This is the history of Paraguay. See also the history of South America and the history of present-day nations and states.

Contents

Pre-Columbian times and colonization

See Also Government of Rio de La Plata, Viceroyalty of the Río de la Plata

Pre-Columbian civilization in the fertile, wooded region that is now Paraguay consisted of numerous seminomadic, Guarani-speaking tribes of Indians, who were recognized for their fierce warrior traditions. They practiced a mythical polytheistic religion, which later blended with Christianity.

Spanish explorer Juan de Salazar founded Asunción on the Feast Day of the Assumption, August 15, 1537. The city eventually became the center of a Spanish colonial province. Paraguay declared its independence by overthrowing the local Spanish authorities on May 14, 1811.

Independence

The country's formative years saw three strong leaders who established the tradition of personal rule that lasted until 1989: José Gaspar Rodríguez de Francia, Carlos Antonio López, and his son, Francisco Solano López. The younger López waged a war against Argentina, Uruguay, and Brazil (War of the Triple Alliance, 1864-70) in which Paraguay lost half its population; afterwards, Brazilian troops occupied the country until 1874. A succession of presidents governed Paraguay under the banner of the Colorado Party from 1880 until 1904, when the Liberal party seized control, ruling with only a brief interruption until 1940.

20th century

In the 1930s and 1940s, Paraguayan politics were defined by the Chaco War against Bolivia, the Paraguayan Civil War, military dictatorships, and periods of extreme political instability. General Alfredo Stroessner took power in May 1954. Elected to complete the unexpired term of his predecessor, he was re-elected president seven times, ruling almost continuously under the state-of-siege provision of the constitution with support from the military and the Colorado Party. During Stroessner's 34-year reign, political freedoms were severely limited, and opponents of the regime were systematically harassed and persecuted under the banner of national security and anti-Communism. Though a 1967 constitution gave dubious legitimacy to Stroessner's control, Paraguay became progressively isolated from the world community.

On February 3, 1989, Stroessner was overthrown in a military coup headed by General Andrés Rodríguez. Rodríguez, as the Colorado Party candidate, easily won the presidency in elections held that May and the Colorado Party dominated the Congress. In 1991 municipal elections, however, opposition candidates won several major urban centers, including Asunción. As president, Rodríguez instituted political, legal, and economic reforms and initiated a rapprochement with the international community.

Modern Paraguay

The June 1992 constitution established a democratic system of government and dramatically improved protection of fundamental rights. In May 1993, Colorado Party candidate Juan Carlos Wasmosy was elected as Paraguay's first civilian president in almost 40 years in what international observers deemed fair and free elections. The newly elected majority-opposition Congress quickly demonstrated its independence from the executive by rescinding legislation passed by the previous Colorado-dominated Congress. With support from the United States, the Organization of American States, and other countries in the region, the Paraguayan people rejected an April 1996 attempt by then Army Chief General Lino Oviedo to oust President Wasmosy, taking an important step to strengthen democracy.

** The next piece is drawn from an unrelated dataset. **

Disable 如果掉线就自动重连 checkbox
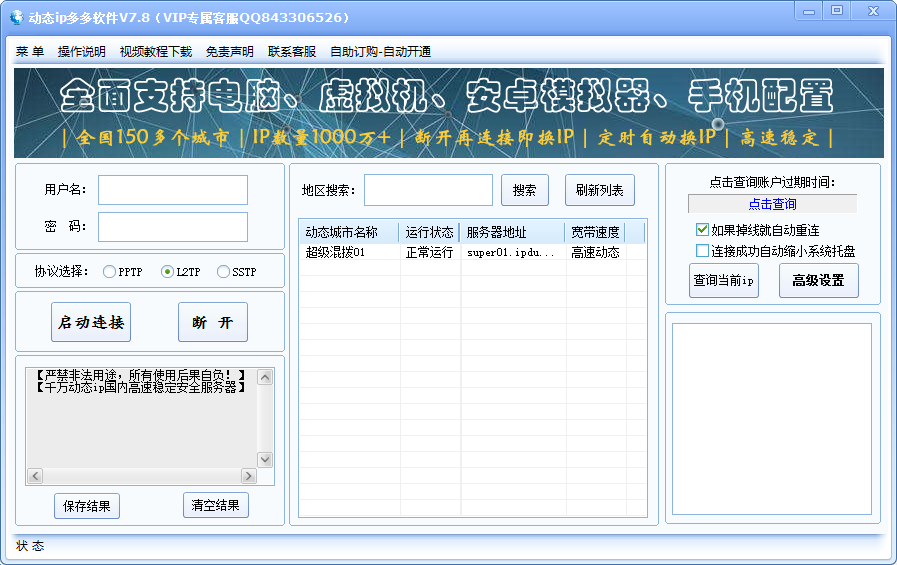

Oviedo became the Colorado candidate for president in the 1998 election, but when the Supreme Court upheld in April his conviction on charges related to the 1996 coup attempt, he was not allowed to run and remained in confinement. His former running mate, Raúl Cubas, became the Colorado Party's candidate and was elected in May in elections deemed by international observers to be free and fair. However, his brief presidency was dominated by conflict over the status of Oviedo, who had significant influence over the Cubas government. One of Cubas' first acts after taking office in August was to commute Oviedo's sentence and release him from confinement. In December 1998, Paraguay's Supreme Court declared these actions unconstitutional. After delaying for 2 months, Cubas openly defied the Supreme Court in February 1999, refusing to return Oviedo to jail. In this tense atmosphere, the murder of Vice President and long-time Oviedo rival Luis María Argaña on March 23, 1999, led the Chamber of Deputies to impeach Cubas the next day. The March 26 murder of eight student antigovernment demonstrators, widely believed to have been carried out by Oviedo supporters, made it clear that the Senate would vote to remove Cubas on March 29, and Cubas resigned on March 28. Despite fears that the military would not allow the change of government, Senate President Luis Ángel González Luis Ángel González Macchi, a Cubas opponent, was peacefully sworn in as president the same day. Cubas left for Brazil the next day and has since received asylum. Oviedo fled the same day, first to Argentina, then to Brazil. In December 2001, Brazil rejected Paraguay's petition to extradite Oviedo to stand trial for the March 1999 assassination and "marzo paraguayo" incident.

González Macchi offered cabinet positions in his government to senior representatives of all three political parties in an attempt to create a coalition government. While the Liberal Party pulled out of the government in February 2000, the Gonzalez Macchi government has achieved a consensus among the parties on many controversial issues, including economic reform. Liberal Julio César Franco won the August 2000 election to fill the vacant vice presidential position. In August 2001, the lower house of Congress considered but did not pass a motion to impeach González Macchi for alleged corruption and inefficient governance. In 2003, Nicanor Duarte Frutos was elected and sworn in as president.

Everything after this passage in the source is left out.